Johnson soon realized that the heavy resistance was coming from the flanks and the firing of scattered batteries. His front was virtually clear of opposition, and he smartly ordered his troops forward at the double-quick. As he emerged from the treeline that marked Wood’s former position, Johnson saw Davis’ troops rushing forward to his left, while two of Sheridan’s brigades were on their way north towards Thomas. On Johnson’s right, Wood’s two brigades were still in the act of closing on Reynolds.

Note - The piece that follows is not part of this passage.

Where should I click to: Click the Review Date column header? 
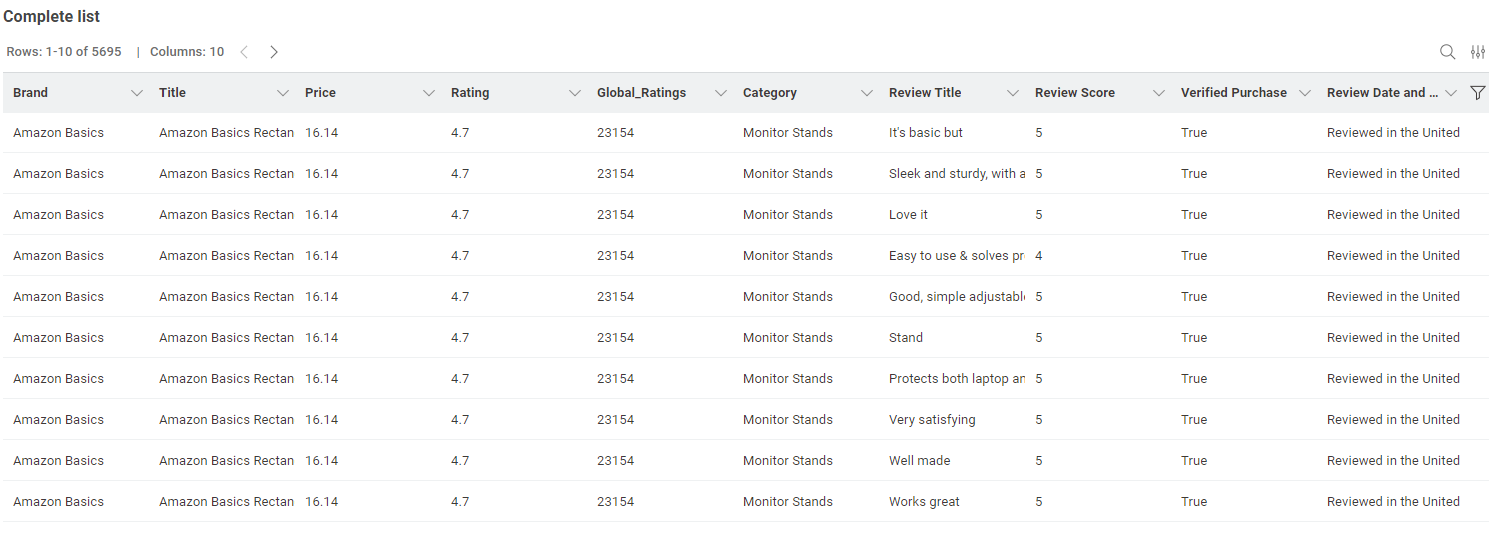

While Johnson wheeled to the right to take Wood’s trailing brigade and Brannan from behind, Hindman bowled into Davis and Sheridan, throwing them back into confusion. When Brannan gave way, Brig. Gen. H.P. Van Cleve’s division was left exposed and joined the flight from the field. In a flash of gray lightning, the entire Union right disintegrated.

The onrushing Confederates were driving a wedge far into the Federal rear. They crossed the Glenn-Kelly Road just behind the Brotherton field, rushed through heavy stands of timber, and burst onto the open ground of the cultivated fields of the Dyer farm. One Confederate regiment overran a troublesome Union battery that had been firing from the Dyer peach orchard, capturing all nine of its guns.

Johnson paused to survey the progress of the attack. Everywhere, it seemed, Union soldiers were on the run, fleeing in panic over the countryside and down the Dry Valley Road toward McFarland’s Gap, the only available avenue to reach the safety of Chattanooga. ‘The scene now presented was unspeakably grand,’ the amazed general recalled.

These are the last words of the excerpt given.